▶ **TASK OBJECTIVE**: In the entries below, begin at the line that has "Task: Click the 割 医 markers under 130.53", stop after the line that has "You are a computer-use agent. The", and output those lines exactly with no pictures.

Collected data entries:

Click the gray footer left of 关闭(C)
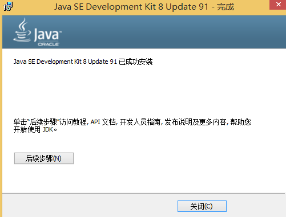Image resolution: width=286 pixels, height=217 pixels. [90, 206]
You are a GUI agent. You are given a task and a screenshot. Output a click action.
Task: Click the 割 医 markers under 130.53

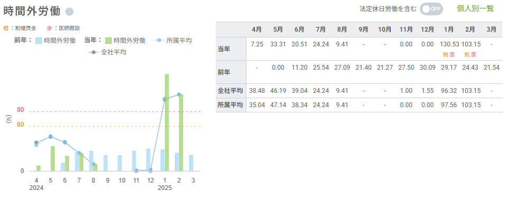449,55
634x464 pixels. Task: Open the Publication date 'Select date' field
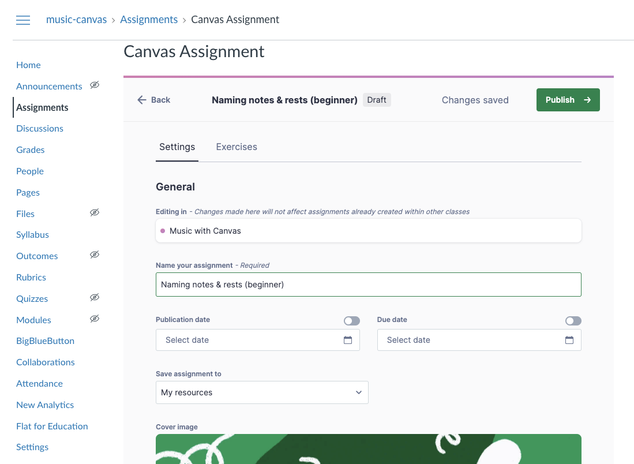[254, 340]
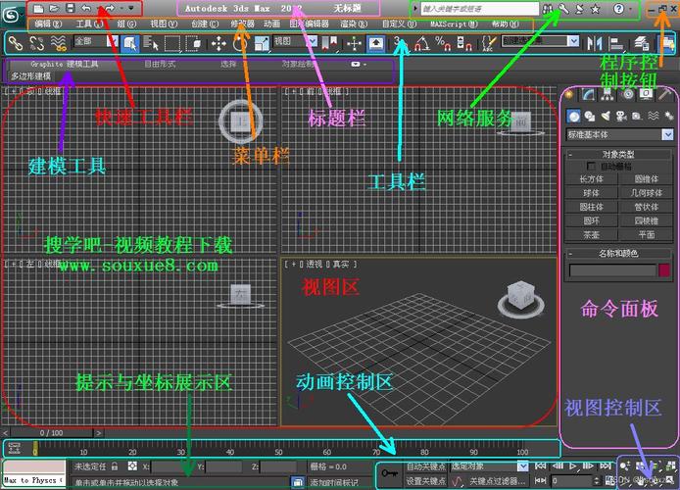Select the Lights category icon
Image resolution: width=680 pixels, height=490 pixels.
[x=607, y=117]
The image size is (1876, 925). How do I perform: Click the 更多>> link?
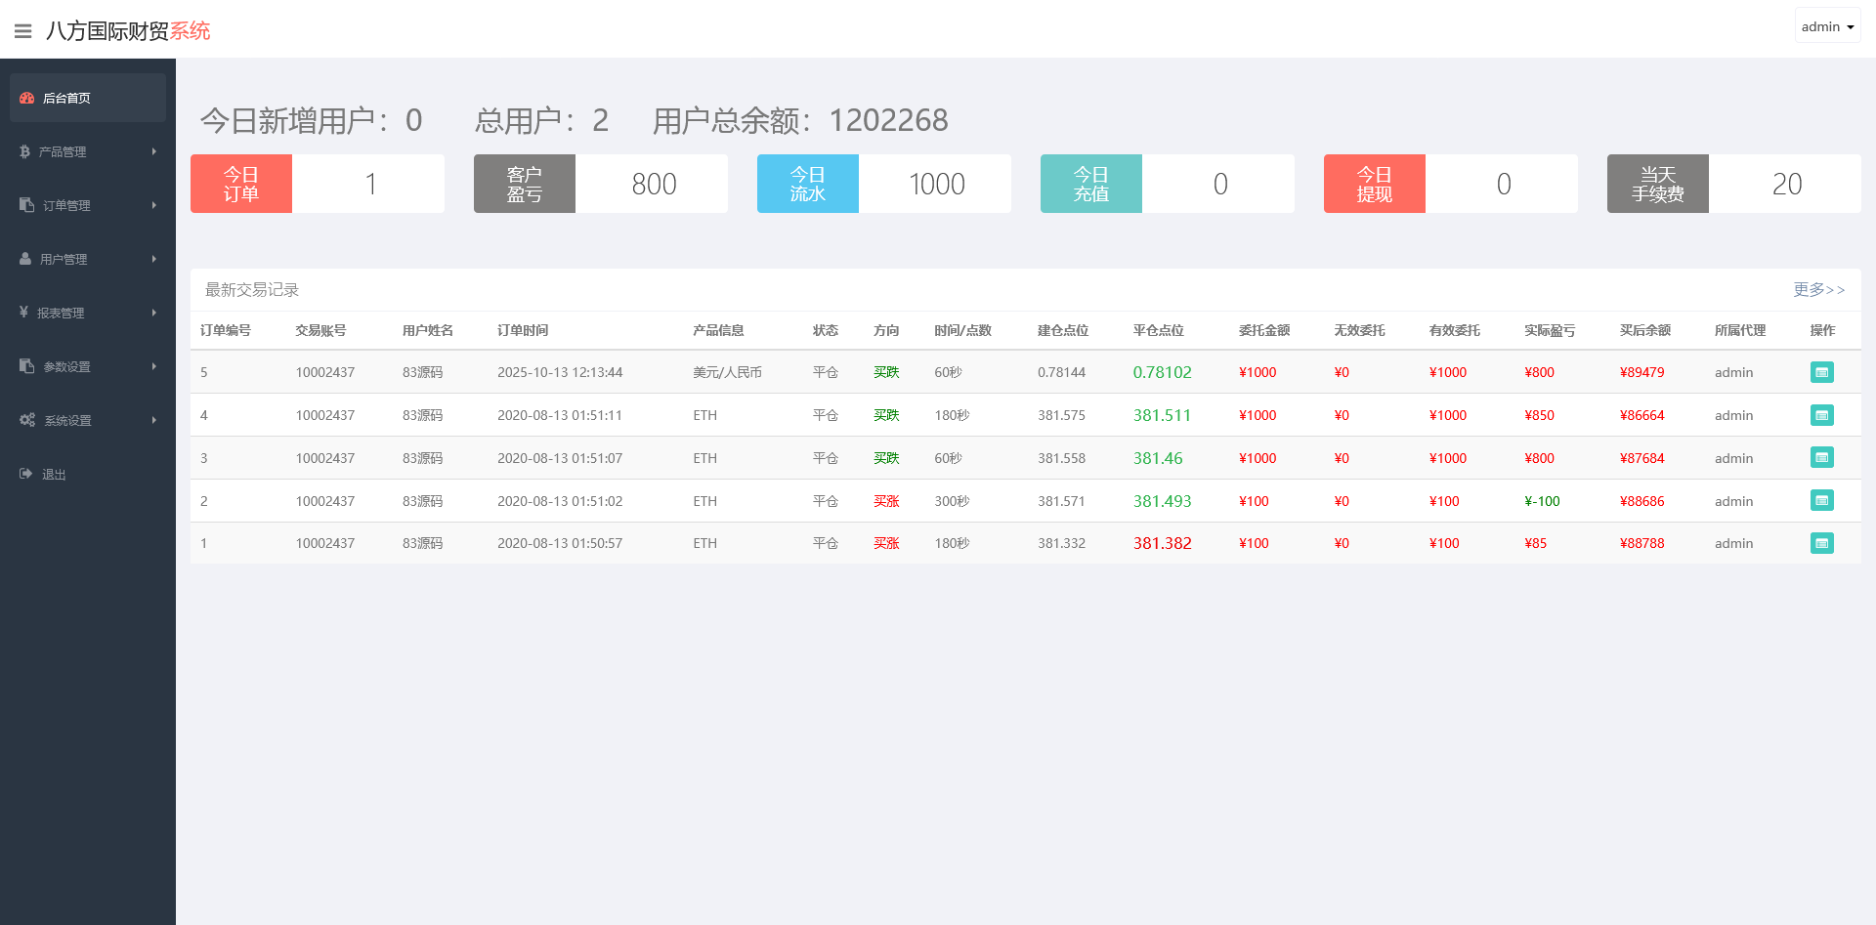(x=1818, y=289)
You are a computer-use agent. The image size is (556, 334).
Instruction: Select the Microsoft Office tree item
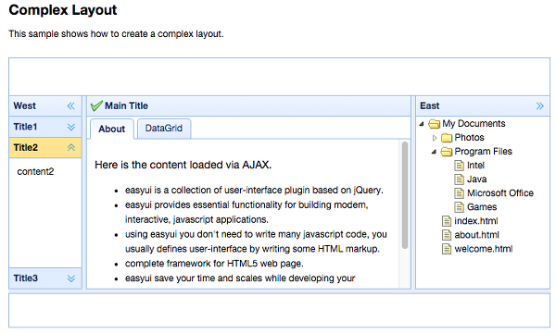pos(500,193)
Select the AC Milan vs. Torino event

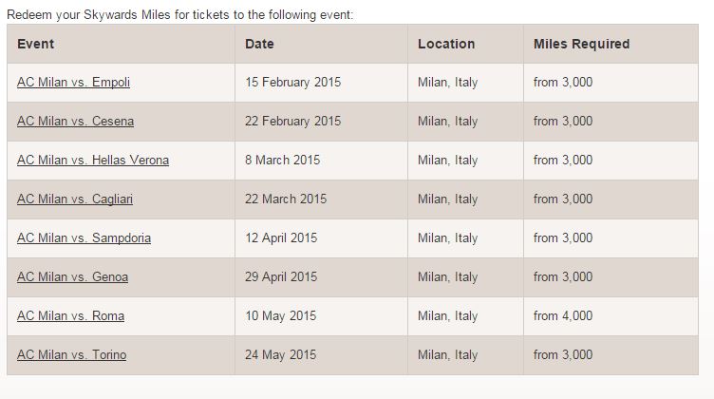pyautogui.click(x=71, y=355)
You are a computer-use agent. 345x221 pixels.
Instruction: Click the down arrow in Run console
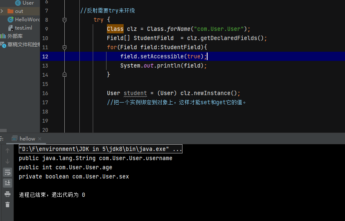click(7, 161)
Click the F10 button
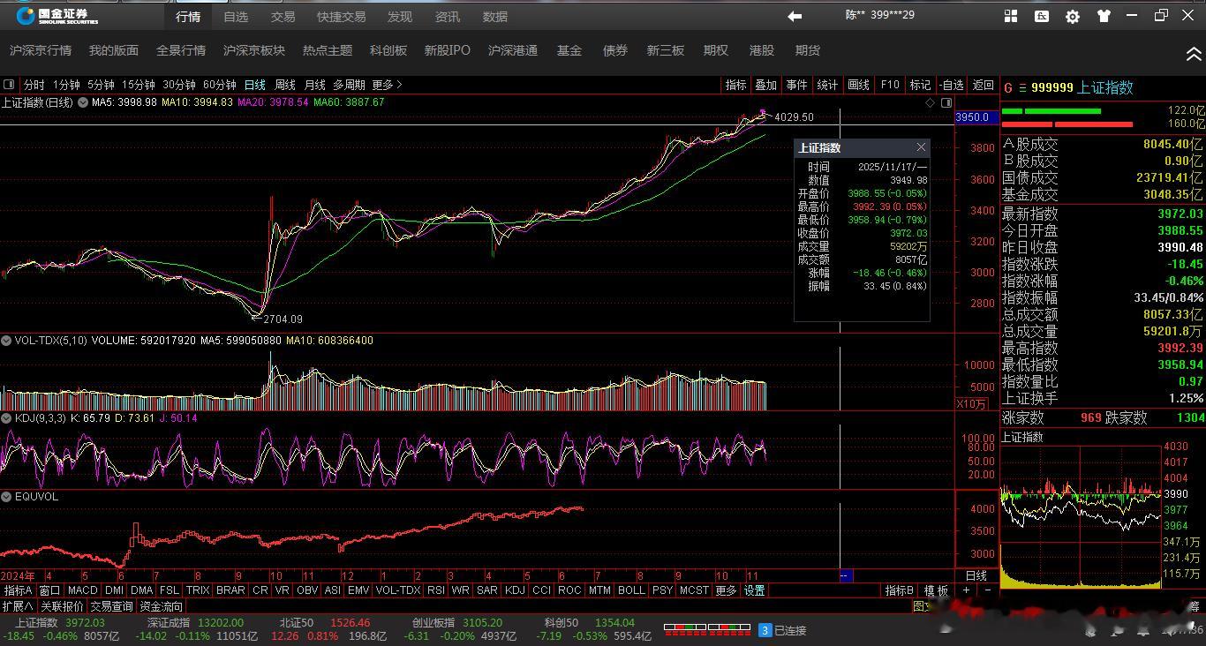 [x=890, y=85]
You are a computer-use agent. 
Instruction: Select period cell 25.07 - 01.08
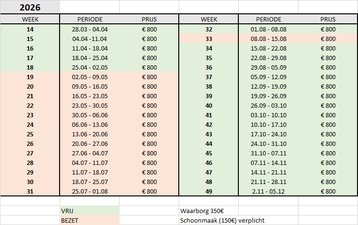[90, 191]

▶ **ANSWER SECTION**:
Task: Click the 割 医 markers under 130.53

449,55
634x464 pixels. Task: Open the Publication date 'Select date' field
[254, 340]
Select the Lights category icon
Image resolution: width=680 pixels, height=490 pixels.
[x=607, y=117]
The image size is (1876, 925). How do I perform: Click the 更多>> link?
(x=1818, y=289)
You are a computer-use agent. The image size is (556, 334).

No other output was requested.